> **Supplied entries**:

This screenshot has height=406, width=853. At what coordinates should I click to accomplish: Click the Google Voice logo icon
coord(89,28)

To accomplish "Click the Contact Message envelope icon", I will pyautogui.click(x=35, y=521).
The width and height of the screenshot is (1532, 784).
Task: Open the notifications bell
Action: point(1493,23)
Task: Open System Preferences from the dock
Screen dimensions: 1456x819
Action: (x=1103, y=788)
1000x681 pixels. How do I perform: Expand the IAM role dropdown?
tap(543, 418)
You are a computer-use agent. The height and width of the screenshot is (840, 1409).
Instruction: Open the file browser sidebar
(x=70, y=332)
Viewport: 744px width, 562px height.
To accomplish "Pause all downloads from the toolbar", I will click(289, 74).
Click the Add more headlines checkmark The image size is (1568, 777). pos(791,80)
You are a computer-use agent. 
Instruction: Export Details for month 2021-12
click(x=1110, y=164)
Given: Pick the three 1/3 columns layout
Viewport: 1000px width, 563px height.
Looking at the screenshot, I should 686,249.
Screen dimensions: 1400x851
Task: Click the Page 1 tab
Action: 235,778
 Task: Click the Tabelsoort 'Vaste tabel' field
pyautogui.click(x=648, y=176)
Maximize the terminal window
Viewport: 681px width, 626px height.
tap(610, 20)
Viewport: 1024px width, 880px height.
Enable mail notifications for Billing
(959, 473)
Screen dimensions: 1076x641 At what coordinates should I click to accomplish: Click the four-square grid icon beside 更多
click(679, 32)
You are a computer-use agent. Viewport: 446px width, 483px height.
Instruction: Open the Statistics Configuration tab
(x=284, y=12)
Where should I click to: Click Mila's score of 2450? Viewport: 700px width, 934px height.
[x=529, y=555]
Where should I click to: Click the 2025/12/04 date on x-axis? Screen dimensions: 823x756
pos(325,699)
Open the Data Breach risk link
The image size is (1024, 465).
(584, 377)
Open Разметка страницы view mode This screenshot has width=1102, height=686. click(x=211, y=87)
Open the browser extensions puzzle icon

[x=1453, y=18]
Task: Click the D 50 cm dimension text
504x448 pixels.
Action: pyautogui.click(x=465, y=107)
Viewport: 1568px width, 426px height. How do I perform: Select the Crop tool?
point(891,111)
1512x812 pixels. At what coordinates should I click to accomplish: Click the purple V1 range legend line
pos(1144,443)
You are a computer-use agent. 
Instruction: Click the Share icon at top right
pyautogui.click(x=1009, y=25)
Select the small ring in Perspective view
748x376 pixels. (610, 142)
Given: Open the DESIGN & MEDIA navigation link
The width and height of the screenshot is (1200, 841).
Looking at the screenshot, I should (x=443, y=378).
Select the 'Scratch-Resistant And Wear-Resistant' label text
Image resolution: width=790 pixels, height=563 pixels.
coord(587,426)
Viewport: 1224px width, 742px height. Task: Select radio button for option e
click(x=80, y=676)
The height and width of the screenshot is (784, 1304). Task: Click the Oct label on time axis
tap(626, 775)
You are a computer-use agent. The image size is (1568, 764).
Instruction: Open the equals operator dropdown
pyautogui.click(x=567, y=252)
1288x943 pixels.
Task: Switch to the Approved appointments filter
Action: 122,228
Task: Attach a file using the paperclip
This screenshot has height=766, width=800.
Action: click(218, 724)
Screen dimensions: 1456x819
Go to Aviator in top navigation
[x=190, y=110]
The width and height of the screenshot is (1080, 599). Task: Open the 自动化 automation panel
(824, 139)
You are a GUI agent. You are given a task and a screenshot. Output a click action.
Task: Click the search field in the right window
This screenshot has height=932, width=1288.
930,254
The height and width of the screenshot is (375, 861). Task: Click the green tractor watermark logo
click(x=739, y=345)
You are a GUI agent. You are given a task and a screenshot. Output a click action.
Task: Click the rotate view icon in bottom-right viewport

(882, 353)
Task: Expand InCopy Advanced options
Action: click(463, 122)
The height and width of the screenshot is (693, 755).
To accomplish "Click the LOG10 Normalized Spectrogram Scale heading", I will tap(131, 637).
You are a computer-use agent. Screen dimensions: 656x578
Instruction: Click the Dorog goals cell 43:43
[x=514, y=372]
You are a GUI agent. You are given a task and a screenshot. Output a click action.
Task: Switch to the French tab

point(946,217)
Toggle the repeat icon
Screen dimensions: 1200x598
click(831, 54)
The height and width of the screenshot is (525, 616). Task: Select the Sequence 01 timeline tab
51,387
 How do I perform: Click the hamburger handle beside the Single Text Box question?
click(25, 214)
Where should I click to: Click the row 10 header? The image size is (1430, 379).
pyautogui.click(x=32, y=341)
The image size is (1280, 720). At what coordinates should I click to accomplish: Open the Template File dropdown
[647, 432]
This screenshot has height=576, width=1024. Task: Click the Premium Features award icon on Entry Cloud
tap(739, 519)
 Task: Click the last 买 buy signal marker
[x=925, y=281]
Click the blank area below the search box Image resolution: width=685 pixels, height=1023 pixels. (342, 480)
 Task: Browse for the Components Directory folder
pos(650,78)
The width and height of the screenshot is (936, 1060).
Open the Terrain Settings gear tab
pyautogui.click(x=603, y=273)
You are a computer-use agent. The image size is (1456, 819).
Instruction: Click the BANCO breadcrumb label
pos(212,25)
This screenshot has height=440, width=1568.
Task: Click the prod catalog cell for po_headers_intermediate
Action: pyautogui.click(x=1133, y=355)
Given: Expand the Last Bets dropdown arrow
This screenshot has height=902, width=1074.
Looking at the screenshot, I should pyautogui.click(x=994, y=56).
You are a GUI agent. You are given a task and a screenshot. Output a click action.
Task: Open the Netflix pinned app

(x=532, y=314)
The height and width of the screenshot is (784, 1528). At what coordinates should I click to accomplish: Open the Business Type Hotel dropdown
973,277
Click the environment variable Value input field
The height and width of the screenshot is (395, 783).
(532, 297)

> **Work instructions**: Duplicate the rows above word for word, starting with the line that contains "Task: Click the D 50 cm dimension text" and going on through the line that contains "748x376 pixels. (610, 142)".

> **Solution**:
Task: Click the D 50 cm dimension text
504x448 pixels.
Action: pyautogui.click(x=465, y=107)
Viewport: 1568px width, 426px height. How do I perform: Select the Crop tool?
point(891,111)
1512x812 pixels. At what coordinates should I click to accomplish: Click the purple V1 range legend line
pos(1144,443)
You are a computer-use agent. 
Instruction: Click the Share icon at top right
pyautogui.click(x=1009, y=25)
Select the small ring in Perspective view
748x376 pixels. (610, 142)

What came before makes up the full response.